Some other points to reduce the risk of injury.
  • If you don’t hit too many winners on serves/groundstrokes and play (bunt) at a low level, you probably could play with soft strings and avoid poly as you have to hit hard to get the effects of increased spin/control. Please don’t play with poly because you don’t break it for a long time or because it doesn’t move when you play with it unlike soft strings - you should cut it out before you feel tightness/pain and then it doesn’t last long either. Play with poly only if you like the extra control and spin.
  • Try thin gauges of poly also as they have more comfort and power compared to thick gauges. Only high level players who break poly before it goes dead need to think about playing with 15g poly.
  • Change your tennis balls often and understand that if you play with low pressure balls for multiple matches or practices, this can contribute to injury. Serve practice with very old balls is bad for the shoulder.
  • If you are currently injured, rest long enough to not feel ANY pain before you start playing again. When you restart, you might not need to change your racquet or strings except possibly the gauge and tension as long as you follow the PSA.
  • Lastly, change your shoes often too if you are feeling knee/foot/calf pain or Achilles tightness that you did not feel when the shoes were new. These days, shoe soles last a long time and don’t wear out before the shoe support wears out. Also if you tighten your shoe laces too much to make old shoes that have loosened up ‘fit’ better, you run the risk of plantar fascitis injury. If your lower body is talking to you in the form of pain, listen to it and replace your shoes. If you get leg/knee pain just after you switched to a new shoe model, change back to a shoe model you are used to and see if the pain goes away. Some shoe designs (especially heel drop, arch support) might not be suitable for your feet. Also in some shoe models, you might need to size up half a size and wear thick socks to have a good fit.
Enjoy pain-free tennis by following the PSA. Then you can ignore the ’witch doctors’ who don’t follow the PSA and tell you to avoid heavy racquets, medium-stiff racquets, poly strings etc. that you like to play with. I‘ve played everyday for almost fifteen years with Babolat racquets/poly hybrids on hard courts in my forties/fifties (when I’m not traveling) without repetitive/overuse injuries by following my equipment guidelines although it took me a few years to figure out that some shoe models/old shoes can cause injury.

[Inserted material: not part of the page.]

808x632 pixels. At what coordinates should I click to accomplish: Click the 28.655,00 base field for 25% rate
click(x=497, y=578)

This message is not sponsored by your local orthopedic surgeon or physical therapist, but should be sponsored by your local stringer who hopefully strings for you more often.
 
I'm just getting into climbing, can you give any tips on how to let the two hobbies coexist and complement each other?

Over a beer down-'t-pub, sure.

The short version is this: people climb for different reasons – achievement, adventure and movement. Those who climb to tick problems or routes – to "send" – value achievement. Those who climb grand, inspirational walls in the mountains seek adventure. Many simply crave the physical movement and mastery thereof. Every climber desires some personal blend of the three but, from a cross-training perspective, movement is paramount: controlled, stylish, calm and composed.

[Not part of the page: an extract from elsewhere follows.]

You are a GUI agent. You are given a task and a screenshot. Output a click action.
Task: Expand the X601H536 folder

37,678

The climbing movements teach muscle isolation and balance. They're relevant: use these on the tennis court – I'm no coach to tell you how.

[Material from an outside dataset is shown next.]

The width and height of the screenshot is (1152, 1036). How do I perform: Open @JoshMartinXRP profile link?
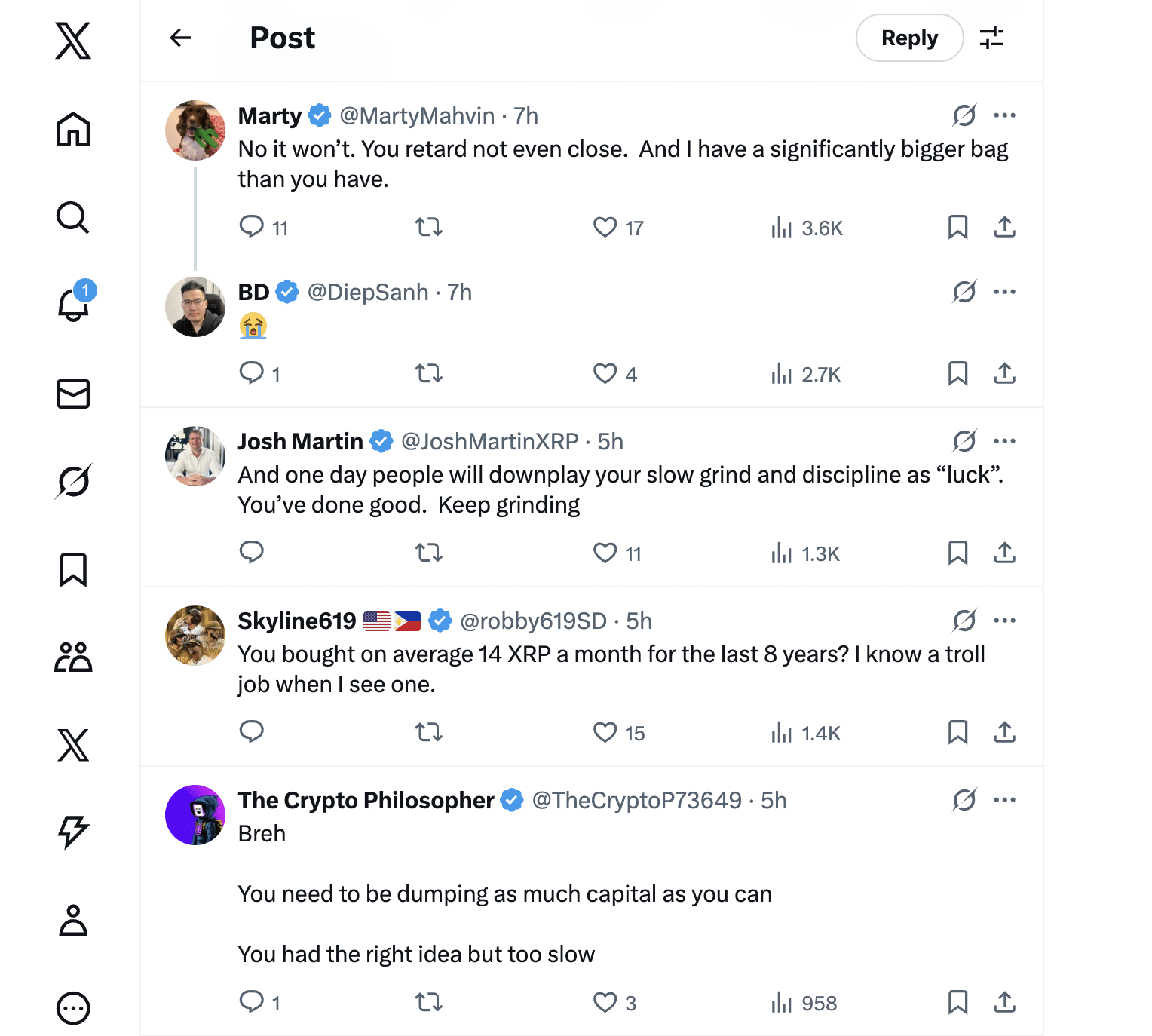tap(490, 441)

Conversely, tennis leads to a general level of fitness and athleticism that satisfies a prerequisite of hard climbing.

Tennis also builds applicable, useful strength instead of pretty, photogenic body-builder muscles which excel only at clinical, contrived body-builder exercises and really tend to struggle when applied to the sheer variation one encounters on any good climbing problem.
 

jbdbackfan

Semi-Pro
Look at the Prince Phantom line. Don't overthink the reviews that complain about "Low power" as the testers only use poly. Try a multi like Prince Premier Control as a full bed - you'll get great feel, good pop and no pain.